Jika produksi kendaraan di Indonesia turun, Gunadi menambahkan, Indonesia akan semakin kalah bersaing oleh negara lain, yang produksinya jauh lebih besar dan sudah mulai membanjiri pasar lokal. "Nanti kita akan makin kalah oleh Cina dan India yang produksi kendaraannya besar," katanya.
Dengan pertumbuhan ekonomi yang kian baik, menurut dia, memang mau tidak mau akan terjadi peningkatan mobilitas orang dan barang. Artinya, jumlah alat transportasi cenderung meningkat, sehingga pemerintah seharusnya mencari solusi yang lebih tepat untuk mengatasi kemacetan serta menekan penggunaan dan subsidi bahan bakar. "Bukan dengan menekan industri," kata Gunadi.

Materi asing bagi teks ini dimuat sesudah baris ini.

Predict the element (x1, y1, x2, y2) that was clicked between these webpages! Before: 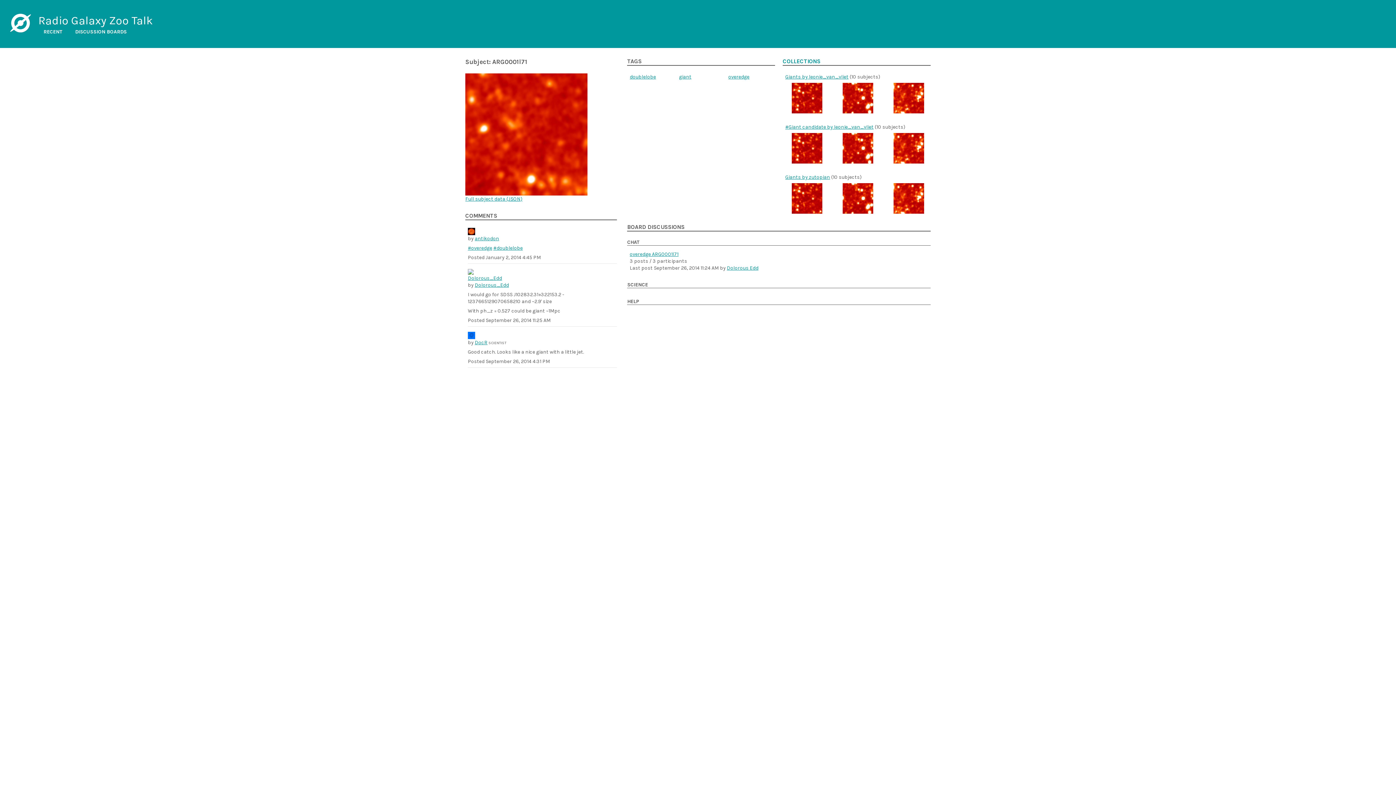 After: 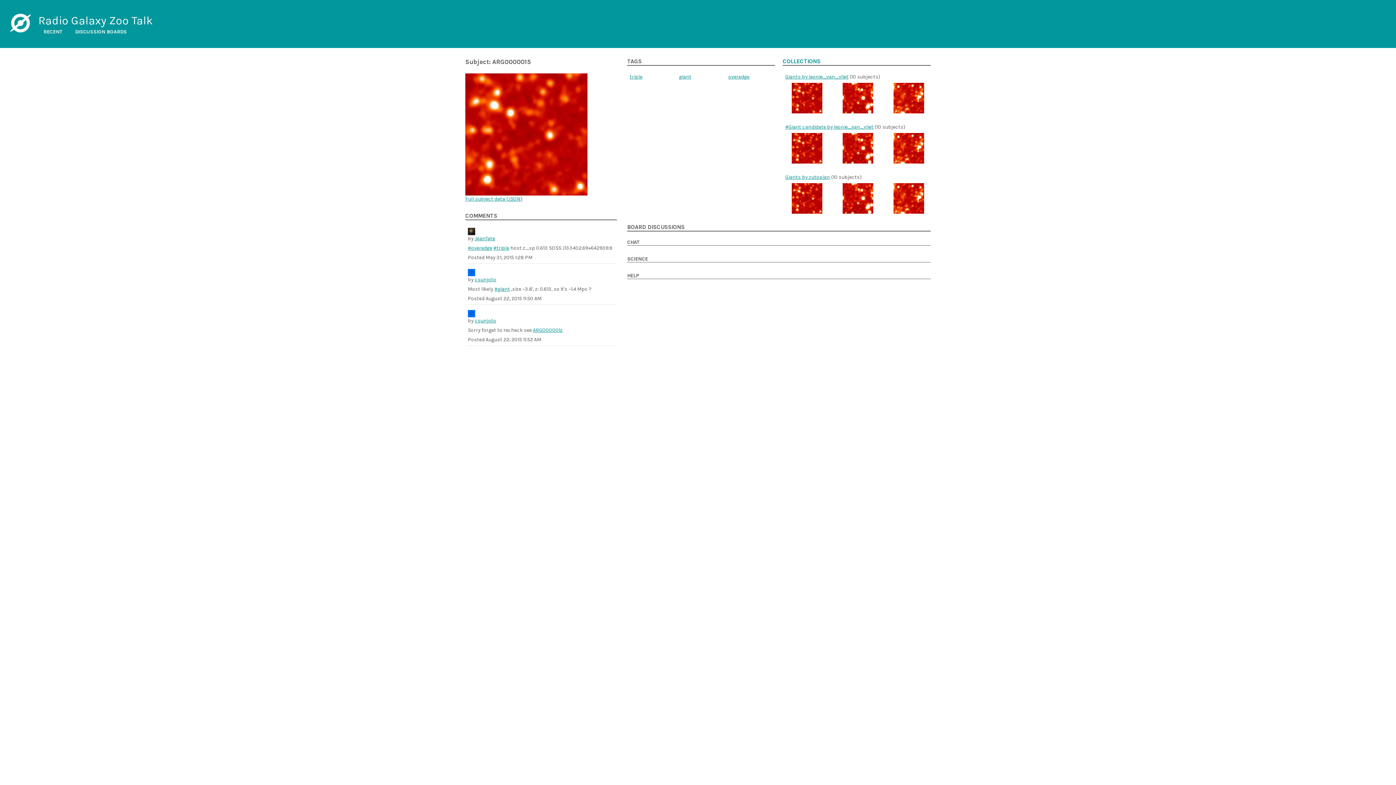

Sidang paripurna Dewan Perwakilan Rakyat kemarin menyetujui Rancangan Undang-Undang Pajak Daerah dan Retribusi Daerah untuk disahkan menjadi undang-undang. Dalam undang-undang ini antara lain diatur tarif pajak kendaraan bermotor pribadi untuk kepemilikan pertama paling rendah sebesar 1 persen dan paling tinggi 2 persen.
Adapun untuk kepemilikan kedua dan seterusnya, tarif dapat ditetapkan secara progresif paling rendah sebesar 2 persen dan paling tinggi 10 persen.
Pengguna bahan bakar kendaraan bermotor juga akan dikenai pajak paling tinggi sebesar 10 persen. Khusus tarif pajak bahan bakar untuk kendaraan umum ditetapkan paling sedikit 50 persen lebih rendah daripada tarif pajak kendaraan bermotor untuk kendaraan pribadi.
Menteri Keuangan Sri Mulyani Indrawati menjamin kalangan industri tak akan terkena dampak yang sangat buruk pasca-penerapan undang-undang per 1 Januari 2010. Ia memastikan pemerintah akan tetap mengontrol implementasi undang-undang ini sehingga tak akan menjatuhkan bisnis.
Pengamat otomotif, Soehari Sargo, sebelumnya mempertanyakan tujuan revisi Undang-Undang Pajak Daerah dan Retribusi Daerah. Jika tujuannya untuk mengurangi kemacetan kendaraan di kota-kota besar, khususnya Jakarta, ia melanjutkan, aturan itu tidak akan bisa mengurangi kemacetan.
Menurut Soehari, pemerintah seharusnya menyiapkan dulu infrastruktur jalan dan transportasi umum sebelum memberlakukan aturan pajak yang baru ini.